[[ DATA RECORDS, beginning ]]

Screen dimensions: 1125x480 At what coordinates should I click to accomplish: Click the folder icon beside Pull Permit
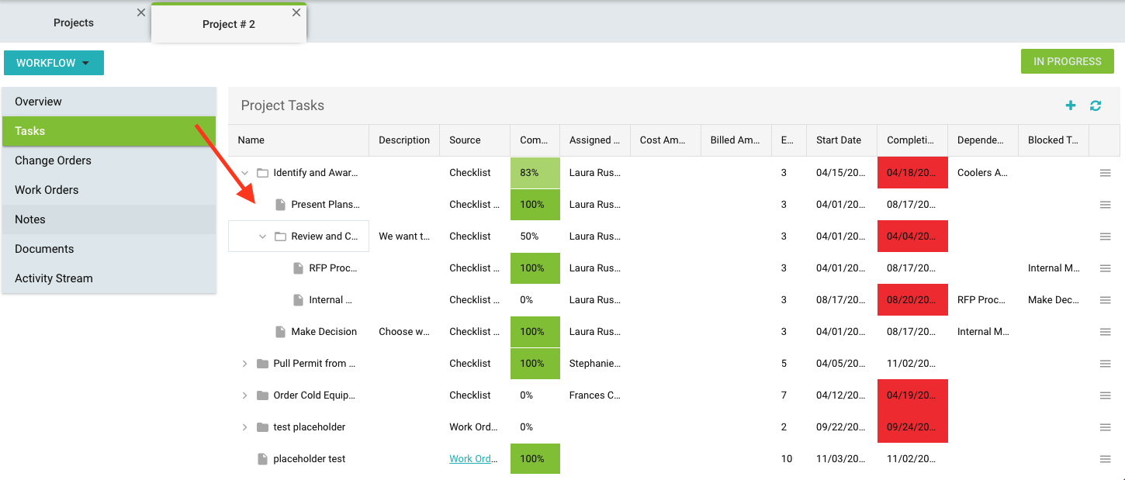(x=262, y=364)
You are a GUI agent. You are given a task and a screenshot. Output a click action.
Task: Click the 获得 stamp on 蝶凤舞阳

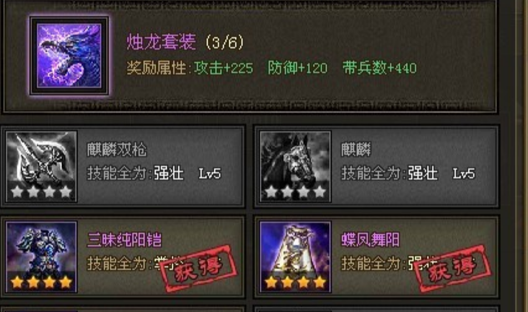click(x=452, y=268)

[[ DATA RECORDS, end ]]

TASK DETAILS ▸
What comes back should match the records exactly, minus any pictures.

EXPECTED ANSWER ▸
Screen dimensions: 1125x480 At what coordinates should I click to accomplish: Click the folder icon beside Pull Permit
(x=262, y=364)
You are a GUI agent. You are given a task and a screenshot. Output a click action.
Task: Click the 获得 stamp on 蝶凤舞阳

click(x=452, y=268)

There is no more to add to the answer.